### [Task data]
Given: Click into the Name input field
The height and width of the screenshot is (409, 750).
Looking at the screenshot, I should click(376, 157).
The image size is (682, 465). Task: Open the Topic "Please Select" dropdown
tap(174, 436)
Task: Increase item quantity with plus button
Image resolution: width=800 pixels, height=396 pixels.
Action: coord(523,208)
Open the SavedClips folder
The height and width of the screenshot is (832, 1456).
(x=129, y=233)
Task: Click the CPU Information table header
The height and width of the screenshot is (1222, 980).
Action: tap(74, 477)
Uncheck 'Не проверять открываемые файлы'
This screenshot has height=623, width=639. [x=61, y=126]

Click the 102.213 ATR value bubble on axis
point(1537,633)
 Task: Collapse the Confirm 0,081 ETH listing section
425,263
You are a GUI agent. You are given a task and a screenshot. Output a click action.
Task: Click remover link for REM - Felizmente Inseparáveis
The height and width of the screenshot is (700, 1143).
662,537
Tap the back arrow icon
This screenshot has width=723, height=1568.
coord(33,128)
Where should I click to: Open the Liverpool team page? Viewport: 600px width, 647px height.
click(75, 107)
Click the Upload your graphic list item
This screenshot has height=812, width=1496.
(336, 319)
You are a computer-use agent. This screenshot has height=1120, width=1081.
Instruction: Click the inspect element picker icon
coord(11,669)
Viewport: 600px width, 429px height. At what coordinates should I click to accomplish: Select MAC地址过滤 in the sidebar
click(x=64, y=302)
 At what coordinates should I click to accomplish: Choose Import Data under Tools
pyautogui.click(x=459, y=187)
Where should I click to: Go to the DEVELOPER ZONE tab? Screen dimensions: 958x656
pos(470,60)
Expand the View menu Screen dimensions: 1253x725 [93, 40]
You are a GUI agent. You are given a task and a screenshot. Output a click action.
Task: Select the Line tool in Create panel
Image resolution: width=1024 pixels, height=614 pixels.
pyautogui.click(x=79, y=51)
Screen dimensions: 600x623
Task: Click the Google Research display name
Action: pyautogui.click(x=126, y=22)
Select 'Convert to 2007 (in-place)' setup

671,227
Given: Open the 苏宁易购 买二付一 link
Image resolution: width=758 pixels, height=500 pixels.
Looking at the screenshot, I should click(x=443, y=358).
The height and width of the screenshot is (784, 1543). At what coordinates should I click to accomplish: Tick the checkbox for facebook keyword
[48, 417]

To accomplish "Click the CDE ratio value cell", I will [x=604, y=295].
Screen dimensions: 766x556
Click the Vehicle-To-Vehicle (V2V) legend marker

### [Instructions to follow]
Copy out every line of the data above, exactly as given.

### [Solution to this problem]
Given: Click into the Name input field
The height and width of the screenshot is (409, 750).
Looking at the screenshot, I should click(376, 157).
The image size is (682, 465). Task: Open the Topic "Please Select" dropdown
tap(174, 436)
Task: Increase item quantity with plus button
Image resolution: width=800 pixels, height=396 pixels.
Action: coord(523,208)
Open the SavedClips folder
The height and width of the screenshot is (832, 1456).
(x=129, y=233)
Task: Click the CPU Information table header
The height and width of the screenshot is (1222, 980).
Action: tap(74, 477)
Uncheck 'Не проверять открываемые файлы'
This screenshot has height=623, width=639. [x=61, y=126]

Click the 102.213 ATR value bubble on axis
point(1537,633)
 Task: Collapse the Confirm 0,081 ETH listing section
425,263
You are a GUI agent. You are given a task and a screenshot. Output a click action.
Task: Click remover link for REM - Felizmente Inseparáveis
The height and width of the screenshot is (700, 1143).
662,537
Tap the back arrow icon
This screenshot has width=723, height=1568.
coord(33,128)
Where should I click to: Open the Liverpool team page? Viewport: 600px width, 647px height.
click(75, 107)
Click the Upload your graphic list item
This screenshot has height=812, width=1496.
(336, 319)
You are a computer-use agent. This screenshot has height=1120, width=1081.
Instruction: Click the inspect element picker icon
coord(11,669)
Viewport: 600px width, 429px height. At what coordinates should I click to accomplish: Select MAC地址过滤 in the sidebar
click(x=64, y=302)
 At what coordinates should I click to accomplish: Choose Import Data under Tools
pyautogui.click(x=459, y=187)
Where should I click to: Go to the DEVELOPER ZONE tab? Screen dimensions: 958x656
pos(470,60)
Expand the View menu Screen dimensions: 1253x725 [93, 40]
You are a GUI agent. You are given a task and a screenshot. Output a click action.
Task: Select the Line tool in Create panel
Image resolution: width=1024 pixels, height=614 pixels.
pyautogui.click(x=79, y=51)
Screen dimensions: 600x623
Task: Click the Google Research display name
Action: pyautogui.click(x=126, y=22)
Select 'Convert to 2007 (in-place)' setup

671,227
Given: Open the 苏宁易购 买二付一 link
Image resolution: width=758 pixels, height=500 pixels.
Looking at the screenshot, I should click(x=443, y=358).
The height and width of the screenshot is (784, 1543). At what coordinates should I click to accomplish: Tick the checkbox for facebook keyword
[48, 417]

To accomplish "Click the CDE ratio value cell", I will [x=604, y=295].
Screen dimensions: 766x556
Click the Vehicle-To-Vehicle (V2V) legend marker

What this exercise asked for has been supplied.